A cidade histórica de Paraty, no litoral fluminense, receberá este ano aquele que é considerado atualmente o melhor escritor de Portugal – e, justamente por ter recebido tal qualificação, entrou em colisão com outro genial autor, José Saramago. Trata-se de António Lobo Antunes, 66 anos, que resolveu encarar o frenesi da Feira Literária Internacional de Paraty (Flip), a partir da quarta-feira 1º. Ele vai lançar dois livros: sua penúltima obra, "O Meu Nome é Legião", e também "Explicação dos Pássaros", de 1981, o seu quarto romance. Apesar de ter pai e avô brasileiros, a última vez que esteve aqui foi 26 anos atrás. "Há escritor de escrever e escritor de congresso", disse ele à ISTOÉ. "Se a pessoa quer escrever, não tem tempo para passear. O que faço agora é sair duas ou três vezes por ano." Pelo critério estritamente literário, Lobo Antunes é a maior estrela da Flip, que na edição deste ano traz atrações como o jornalista e escritor americano Gay Talese e a escritora francesa Catherine Milliet. Psiquiatra de formação, ele contabiliza 24 livros e diversos prêmios, entre os quais o Camões, o mais importante da língua portuguesa. O autor não dá muita importância a eles – e usa o humor para justificar: "São sempre agradáveis, sobretudo quando vêm acompanhados de bastante dinheiro."

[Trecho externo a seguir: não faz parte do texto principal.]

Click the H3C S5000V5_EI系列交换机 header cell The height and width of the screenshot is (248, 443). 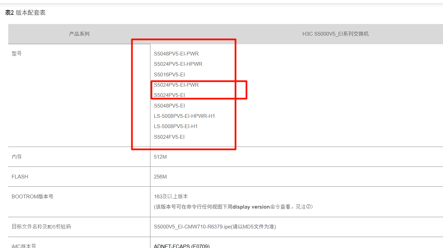[x=335, y=34]
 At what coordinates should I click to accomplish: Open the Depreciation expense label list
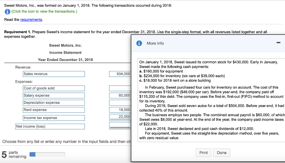click(x=53, y=103)
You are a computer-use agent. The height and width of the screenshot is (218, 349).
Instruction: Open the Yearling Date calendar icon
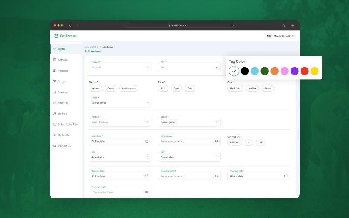tap(286, 176)
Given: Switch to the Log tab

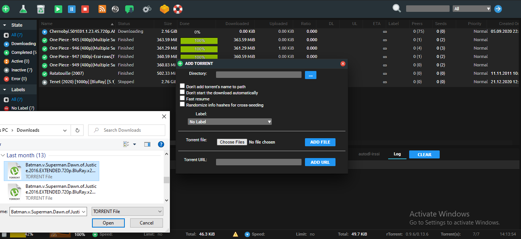Looking at the screenshot, I should coord(397,154).
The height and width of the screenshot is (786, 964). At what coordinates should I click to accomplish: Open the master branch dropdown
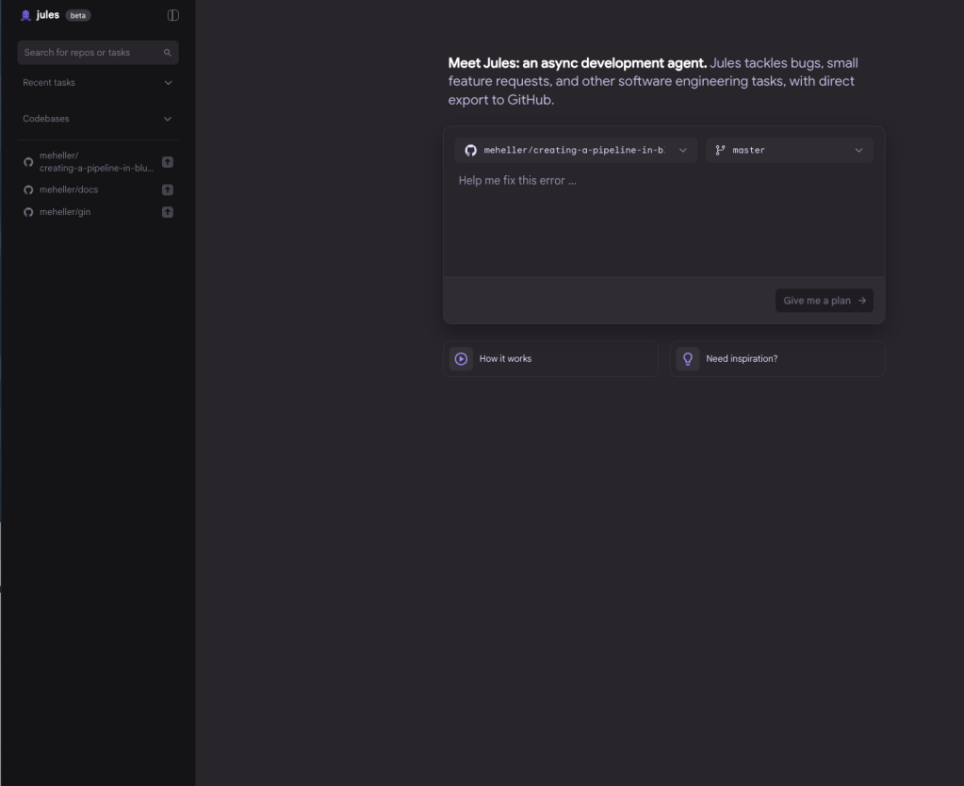point(789,150)
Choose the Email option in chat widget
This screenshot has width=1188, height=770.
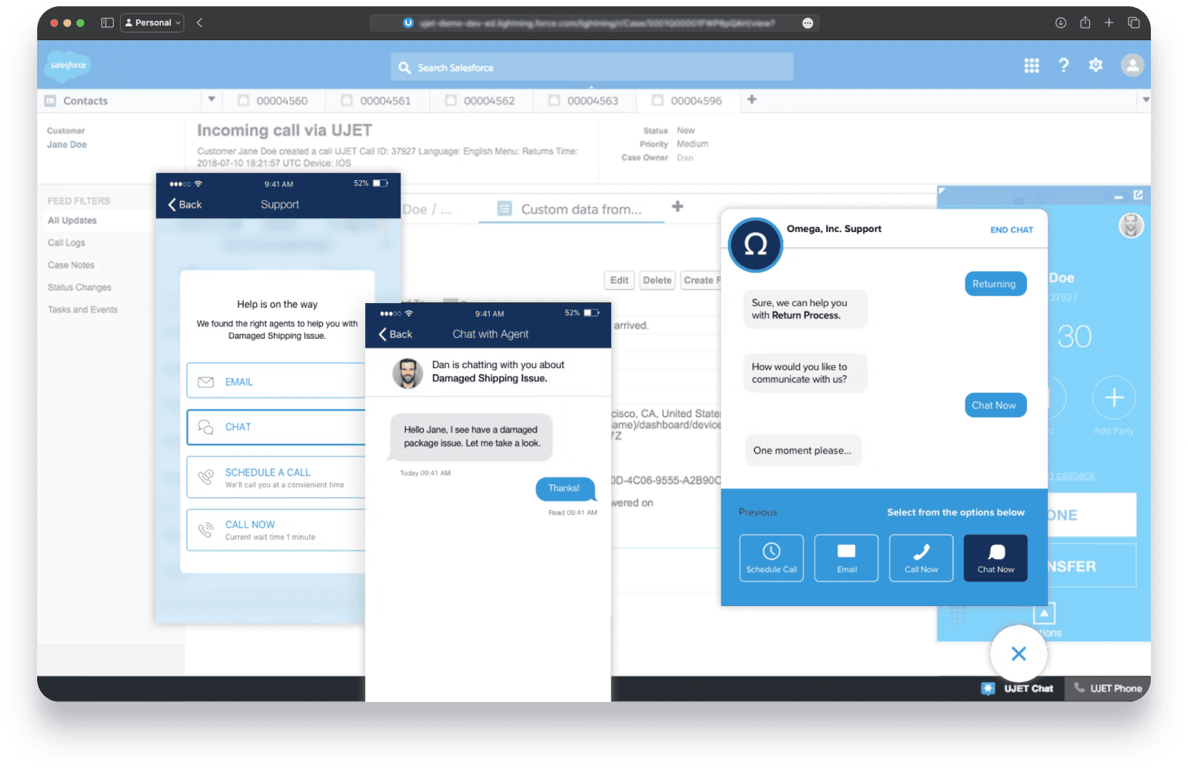pos(846,558)
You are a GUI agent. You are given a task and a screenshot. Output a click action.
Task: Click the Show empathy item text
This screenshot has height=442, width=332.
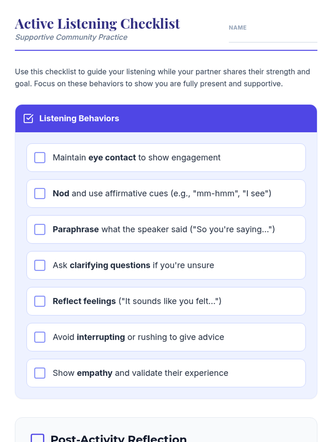point(140,373)

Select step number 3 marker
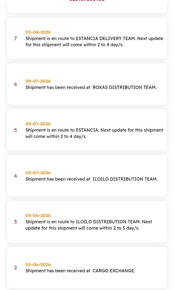(16, 222)
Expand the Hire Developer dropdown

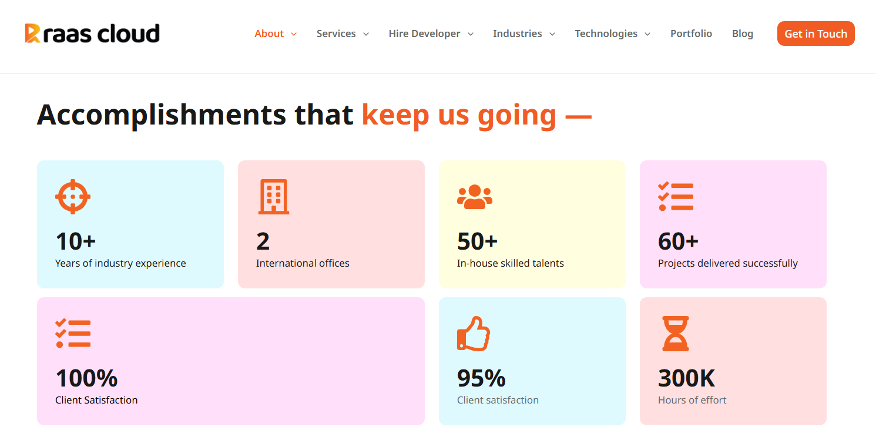(431, 33)
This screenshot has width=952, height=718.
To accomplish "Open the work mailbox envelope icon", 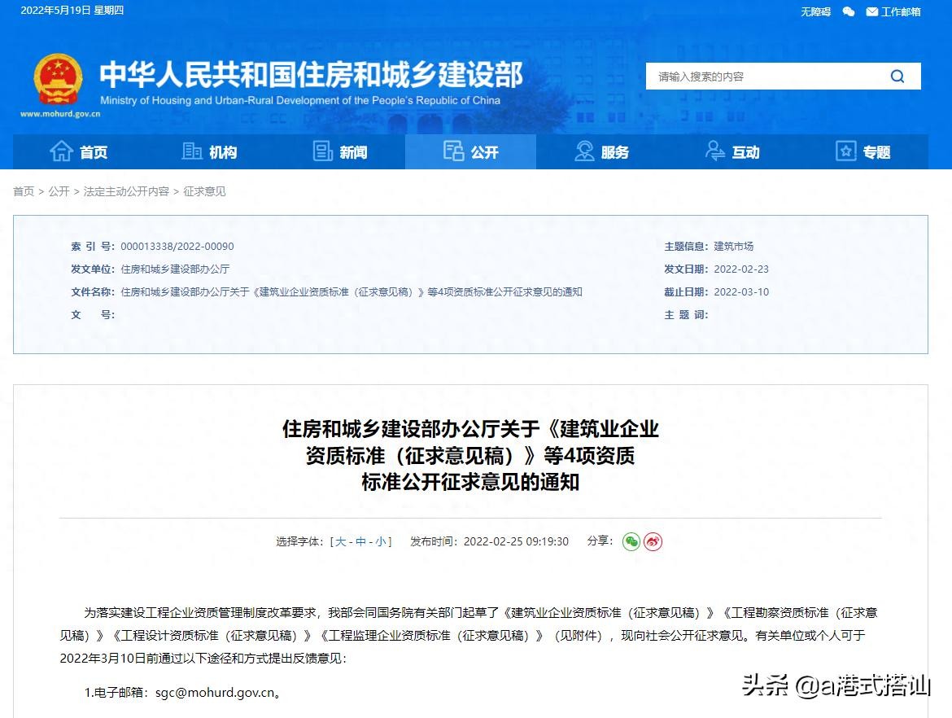I will tap(872, 11).
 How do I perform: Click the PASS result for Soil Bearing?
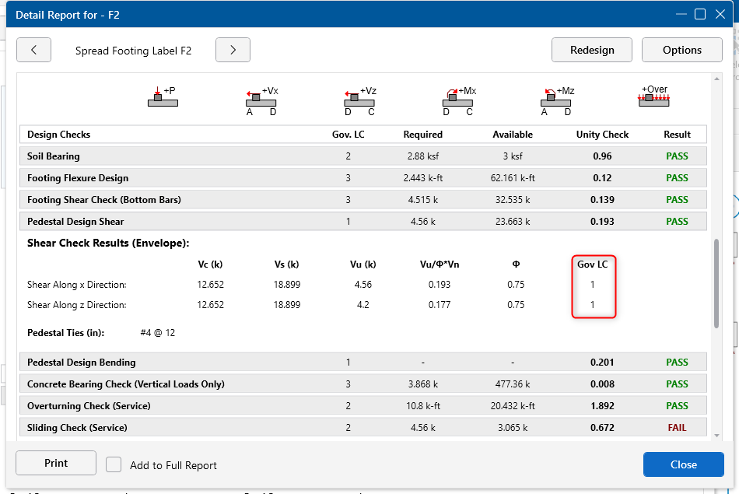[x=676, y=156]
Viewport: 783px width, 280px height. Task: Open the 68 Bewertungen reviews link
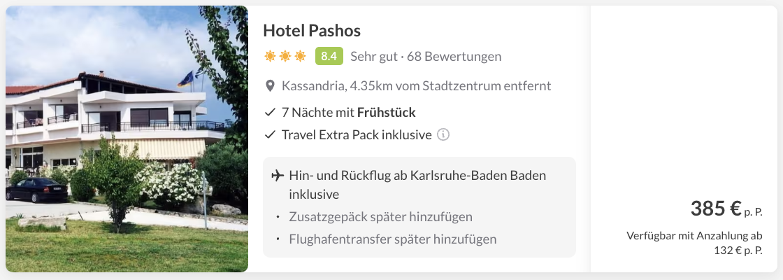point(454,57)
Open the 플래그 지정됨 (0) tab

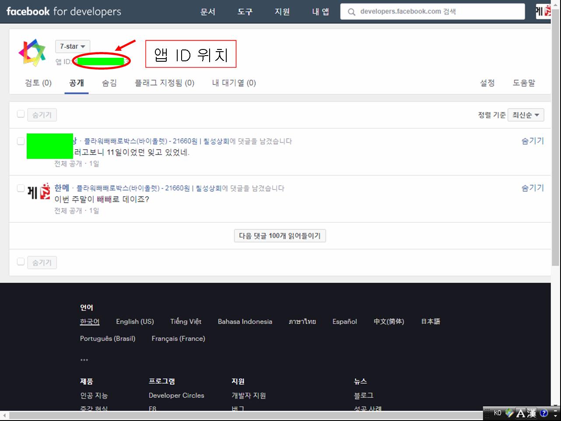point(165,83)
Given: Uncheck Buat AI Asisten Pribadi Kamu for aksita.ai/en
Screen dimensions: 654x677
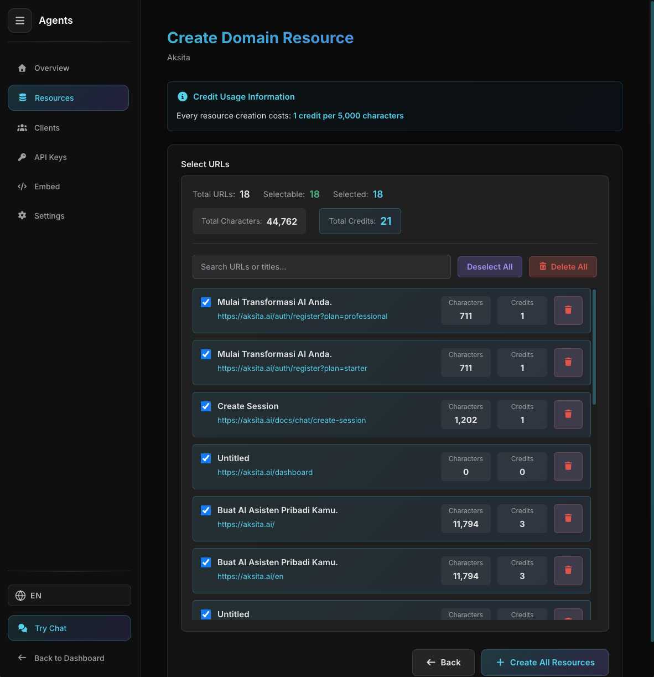Looking at the screenshot, I should pyautogui.click(x=205, y=562).
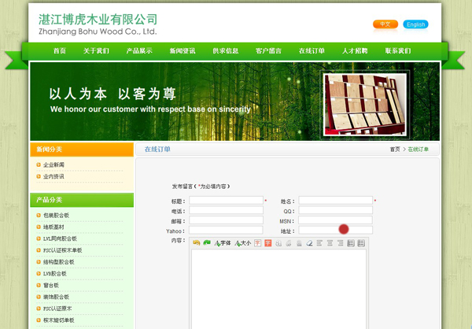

Lobo Antunes acredita que arte não se quantifica. E é isso o que as premiações fazem: "Não se pode dizer que A é melhor que B, porque as pessoas são diferentes". Em "O Meu Nome é Legião", ele trata da violência atual em seu país ao narrar os crimes bárbaros cometidos em uma madrugada por oito adolescentes. O livro começa como o relatório de um policial em fim de carreira, mas logo deriva para um mosaico das múltiplas visões sobre os mesmos fatos.

Nessa alternância de vozes, muitas vezes Lobo Antunes acha que nem é ele quem escreve, mas algum tipo de anjo: "É quando a mão trabalha sozinha e o livro torna-se autônomo."

Em completo domínio de seu estilo denso e bem acabado, acredita que o tempo só leva à conclusão de que não se sabe nada de literatura, que todo livro é um começo: "A experiência não serve de nada."

Operado com sucesso de um câncer no intestino há dois anos, o escritor não atribui à doença uma influência maior em sua obra do que outros fatos do cotidiano: "Tudo nos muda, às vezes coisas que não nos damos conta, como um olhar apanhado na rua, um sorriso."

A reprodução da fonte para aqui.